Der Kläger verfügt in Afghanistan auch nicht mehr über Vermögenswerte, da er im Zusammenhang mit dem Wegzug seiner Eltern aus Afghanistan glaubhaft geschildert hat, dass der Vater das elterliche Wohnhaus und die landwirtschaftlichen Grundstücke verkauft hat und die Familie mit diesem Geld dann in den Iran gegangen sei. Nachdem der Vater im Iran nicht arbeitet, was offensichtlich auf seine Behinderung zurückzuführen ist (vgl. auch Niederschrift der Bundesamtsanhörung, S. 4), ist davon auszugehen, dass die Eltern den Verkaufserlös zur Finanzierung des Lebensunterhaltes im Iran benötigen. Hierbei würden sie durch einen Schwiegersohn unterstützt. Bei dieser Sachlage ist das Gericht davon überzeugt, dass der Kläger von seinen Eltern auch keine finanzielle Unterstützung erwarten kann. Dies gilt darüber hinaus auch für die in Afghanistan verbliebenen Verwandten des Klägers, nachdem nichts dafür ersichtlich ist, dass diese finanziell besonders gut gestellt sind und zu diesen - wie bereits geschildert - überdies kein Kontakt besteht.

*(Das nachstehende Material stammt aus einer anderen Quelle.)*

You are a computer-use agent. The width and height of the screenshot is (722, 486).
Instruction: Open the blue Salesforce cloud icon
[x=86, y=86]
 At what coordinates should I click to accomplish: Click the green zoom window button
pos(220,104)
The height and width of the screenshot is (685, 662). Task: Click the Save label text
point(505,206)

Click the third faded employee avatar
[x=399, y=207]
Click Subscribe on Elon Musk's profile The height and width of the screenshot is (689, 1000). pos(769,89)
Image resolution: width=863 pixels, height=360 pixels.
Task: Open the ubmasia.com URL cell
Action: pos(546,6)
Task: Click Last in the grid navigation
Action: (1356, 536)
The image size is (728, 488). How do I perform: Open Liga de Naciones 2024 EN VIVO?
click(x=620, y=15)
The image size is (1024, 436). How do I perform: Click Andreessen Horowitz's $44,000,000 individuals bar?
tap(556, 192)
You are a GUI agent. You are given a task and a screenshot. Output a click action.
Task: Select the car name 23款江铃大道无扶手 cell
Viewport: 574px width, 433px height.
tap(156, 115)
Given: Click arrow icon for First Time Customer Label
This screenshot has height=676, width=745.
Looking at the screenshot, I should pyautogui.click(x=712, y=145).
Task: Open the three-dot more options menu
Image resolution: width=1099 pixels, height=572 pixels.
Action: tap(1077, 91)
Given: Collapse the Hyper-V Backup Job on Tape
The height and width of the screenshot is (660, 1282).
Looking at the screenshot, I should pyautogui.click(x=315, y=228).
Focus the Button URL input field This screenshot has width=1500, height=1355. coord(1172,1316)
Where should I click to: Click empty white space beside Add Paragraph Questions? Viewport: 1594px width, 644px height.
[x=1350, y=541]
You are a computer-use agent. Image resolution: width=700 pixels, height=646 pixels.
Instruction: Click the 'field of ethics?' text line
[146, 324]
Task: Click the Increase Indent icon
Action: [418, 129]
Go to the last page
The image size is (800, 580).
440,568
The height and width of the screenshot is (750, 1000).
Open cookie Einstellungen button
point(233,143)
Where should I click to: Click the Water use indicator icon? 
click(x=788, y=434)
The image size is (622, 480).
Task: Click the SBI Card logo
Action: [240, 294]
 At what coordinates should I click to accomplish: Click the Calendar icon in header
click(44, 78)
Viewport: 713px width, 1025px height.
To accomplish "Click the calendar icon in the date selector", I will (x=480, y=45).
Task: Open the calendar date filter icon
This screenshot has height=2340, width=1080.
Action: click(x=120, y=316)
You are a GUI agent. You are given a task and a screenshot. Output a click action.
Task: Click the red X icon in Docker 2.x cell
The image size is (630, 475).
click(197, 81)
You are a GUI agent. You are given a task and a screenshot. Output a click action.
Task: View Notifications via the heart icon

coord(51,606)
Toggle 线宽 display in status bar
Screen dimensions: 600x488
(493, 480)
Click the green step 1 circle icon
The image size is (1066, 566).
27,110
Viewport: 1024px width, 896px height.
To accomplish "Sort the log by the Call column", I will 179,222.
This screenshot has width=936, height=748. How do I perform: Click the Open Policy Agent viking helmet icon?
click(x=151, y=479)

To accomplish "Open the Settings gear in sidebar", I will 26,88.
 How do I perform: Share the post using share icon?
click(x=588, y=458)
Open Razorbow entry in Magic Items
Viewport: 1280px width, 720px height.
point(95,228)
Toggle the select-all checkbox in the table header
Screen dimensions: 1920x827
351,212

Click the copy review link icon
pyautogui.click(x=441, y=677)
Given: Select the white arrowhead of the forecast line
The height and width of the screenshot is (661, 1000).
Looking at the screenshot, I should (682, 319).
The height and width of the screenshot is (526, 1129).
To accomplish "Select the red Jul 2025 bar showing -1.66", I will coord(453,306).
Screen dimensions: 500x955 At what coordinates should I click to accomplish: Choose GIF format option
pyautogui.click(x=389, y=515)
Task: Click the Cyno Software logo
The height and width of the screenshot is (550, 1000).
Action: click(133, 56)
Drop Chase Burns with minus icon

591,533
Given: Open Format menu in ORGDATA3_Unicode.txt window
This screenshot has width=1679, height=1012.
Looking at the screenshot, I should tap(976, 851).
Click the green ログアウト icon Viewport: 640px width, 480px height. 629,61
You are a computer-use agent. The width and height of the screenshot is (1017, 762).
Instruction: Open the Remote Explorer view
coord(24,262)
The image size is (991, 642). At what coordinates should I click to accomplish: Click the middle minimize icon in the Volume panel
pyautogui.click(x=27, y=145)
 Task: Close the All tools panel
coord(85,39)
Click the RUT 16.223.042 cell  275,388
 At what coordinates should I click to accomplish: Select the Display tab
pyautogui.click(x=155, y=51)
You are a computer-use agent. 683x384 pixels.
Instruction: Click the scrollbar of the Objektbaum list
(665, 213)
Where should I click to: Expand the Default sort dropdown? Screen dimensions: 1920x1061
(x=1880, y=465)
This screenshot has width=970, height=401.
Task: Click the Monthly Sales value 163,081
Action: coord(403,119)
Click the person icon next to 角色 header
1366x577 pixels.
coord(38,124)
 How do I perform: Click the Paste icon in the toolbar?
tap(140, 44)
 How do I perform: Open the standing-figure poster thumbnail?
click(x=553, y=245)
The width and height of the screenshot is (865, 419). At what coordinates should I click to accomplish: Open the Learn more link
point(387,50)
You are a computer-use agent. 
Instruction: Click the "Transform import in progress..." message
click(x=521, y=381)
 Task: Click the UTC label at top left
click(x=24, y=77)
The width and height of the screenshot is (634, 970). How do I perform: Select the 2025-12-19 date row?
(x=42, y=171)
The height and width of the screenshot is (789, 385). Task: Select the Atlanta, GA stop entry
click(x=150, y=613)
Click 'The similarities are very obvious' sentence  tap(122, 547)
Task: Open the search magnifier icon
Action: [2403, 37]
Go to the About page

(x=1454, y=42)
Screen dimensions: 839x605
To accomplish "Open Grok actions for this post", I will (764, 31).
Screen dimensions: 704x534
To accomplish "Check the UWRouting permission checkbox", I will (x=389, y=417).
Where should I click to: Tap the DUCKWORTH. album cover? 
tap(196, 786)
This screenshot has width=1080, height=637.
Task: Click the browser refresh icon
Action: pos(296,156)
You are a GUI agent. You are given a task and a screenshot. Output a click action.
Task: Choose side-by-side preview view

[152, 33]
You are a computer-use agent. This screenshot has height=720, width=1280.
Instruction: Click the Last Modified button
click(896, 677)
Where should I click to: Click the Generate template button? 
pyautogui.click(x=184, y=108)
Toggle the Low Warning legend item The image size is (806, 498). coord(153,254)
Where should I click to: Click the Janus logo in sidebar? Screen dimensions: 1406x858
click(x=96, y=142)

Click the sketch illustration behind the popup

Unter Berücksichtigung vorstehender Ausführungen und nach den zum Gegenstand des Verfahrens gemachten Erkenntnismitteln ist nicht davon auszugehen, dass der minderjährige Kläger sich ohne Betreuungs- und Versorgungsmöglichkeiten in Afghanistan eine Existenz aufbauen und das zum Lebensunterhalt Erforderliche erwirtschaften kann (vgl. auch EASO, Country Guidance: Afghanistan, Juni 2018, S. 107 f.).
Nach alledem wird ersichtlich, dass bei dem Kläger vielfältige und schwerwiegende negative Gesichtspunkte im Hinblick auf eine Überlebensmöglichkeit in Afghanistan kumuliert zusammentreffen. Gerade in der Kumulation der geschilderten negativen Einzelumstände liegt hier aber eine besondere Ausnahmesituation begründet. Im Rahmen einer Gesamtschau steht damit mit beachtlicher Wahrscheinlichkeit zu befürchten, dass der Kläger bei einer Rückkehr nach Afghanistan in eine ausweglose Lage geraten würde, die einer unmenschlichen oder erniedrigenden Behandlung i.S.d. Art. 3 EMRK gleichkommt und diesem nicht zugemutet werden kann. Ein Abschiebungshindernis gemäß § 60 Abs. 5 AufenthG ist daher unter entsprechender Aufhebung des Bundesamtsbescheides festzustellen.
Der Klage war daher stattzugeben. Die Kostenentscheidung beruht auf § 154 Abs. 1 VwGO, die Entscheidung über die vorläufige Vollstreckbarkeit auf § 167 VwGO i.V.m. §§ 708 Nr. 11, 711 ZPO. Das Verfahren ist gemäß § 83b AsylG gerichtskostenfrei.